### THE INPUT
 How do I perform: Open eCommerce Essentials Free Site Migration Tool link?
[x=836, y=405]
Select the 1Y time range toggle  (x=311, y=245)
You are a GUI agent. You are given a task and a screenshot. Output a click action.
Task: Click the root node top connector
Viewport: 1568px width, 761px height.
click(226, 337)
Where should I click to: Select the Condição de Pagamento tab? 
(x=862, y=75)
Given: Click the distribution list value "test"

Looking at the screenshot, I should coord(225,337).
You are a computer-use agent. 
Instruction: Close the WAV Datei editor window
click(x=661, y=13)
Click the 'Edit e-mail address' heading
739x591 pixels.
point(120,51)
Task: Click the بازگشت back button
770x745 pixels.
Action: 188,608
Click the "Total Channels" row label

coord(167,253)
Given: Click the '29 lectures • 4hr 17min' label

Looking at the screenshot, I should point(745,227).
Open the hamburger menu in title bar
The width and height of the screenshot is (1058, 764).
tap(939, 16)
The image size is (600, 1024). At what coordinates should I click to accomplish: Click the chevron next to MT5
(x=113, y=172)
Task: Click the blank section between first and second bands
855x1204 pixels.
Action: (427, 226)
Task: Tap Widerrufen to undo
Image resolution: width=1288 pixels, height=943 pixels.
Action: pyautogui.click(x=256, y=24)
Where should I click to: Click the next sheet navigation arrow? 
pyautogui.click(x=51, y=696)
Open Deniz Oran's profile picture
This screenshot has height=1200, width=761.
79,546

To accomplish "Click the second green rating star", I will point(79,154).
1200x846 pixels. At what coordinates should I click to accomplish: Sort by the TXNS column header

### TO DO
Reproduce all of the material above with every "Where should I click to" changed to "Where do I click to". Keep everything else the same.

### REPLY TO THE TASK
 How do I perform: Open eCommerce Essentials Free Site Migration Tool link?
[x=836, y=405]
Select the 1Y time range toggle  (x=311, y=245)
You are a GUI agent. You are given a task and a screenshot. Output a click action.
Task: Click the root node top connector
Viewport: 1568px width, 761px height.
click(226, 337)
Where do I click to: Select the Condição de Pagamento tab? 
(x=862, y=75)
Given: Click the distribution list value "test"

Looking at the screenshot, I should coord(225,337).
You are a computer-use agent. 
Instruction: Close the WAV Datei editor window
click(x=661, y=13)
Click the 'Edit e-mail address' heading
739x591 pixels.
point(120,51)
Task: Click the بازگشت back button
770x745 pixels.
Action: 188,608
Click the "Total Channels" row label

coord(167,253)
Given: Click the '29 lectures • 4hr 17min' label

Looking at the screenshot, I should point(745,227).
Open the hamburger menu in title bar
The width and height of the screenshot is (1058, 764).
tap(939, 16)
The image size is (600, 1024). At what coordinates should I click to accomplish: Click the chevron next to MT5
(x=113, y=172)
Task: Click the blank section between first and second bands
855x1204 pixels.
Action: (427, 226)
Task: Tap Widerrufen to undo
Image resolution: width=1288 pixels, height=943 pixels.
Action: pyautogui.click(x=256, y=24)
Where do I click to: Click the next sheet navigation arrow? 
pyautogui.click(x=51, y=696)
Open Deniz Oran's profile picture
This screenshot has height=1200, width=761.
79,546

To accomplish "Click the second green rating star", I will point(79,154).
1200x846 pixels. At what coordinates should I click to accomplish: Sort by the TXNS column header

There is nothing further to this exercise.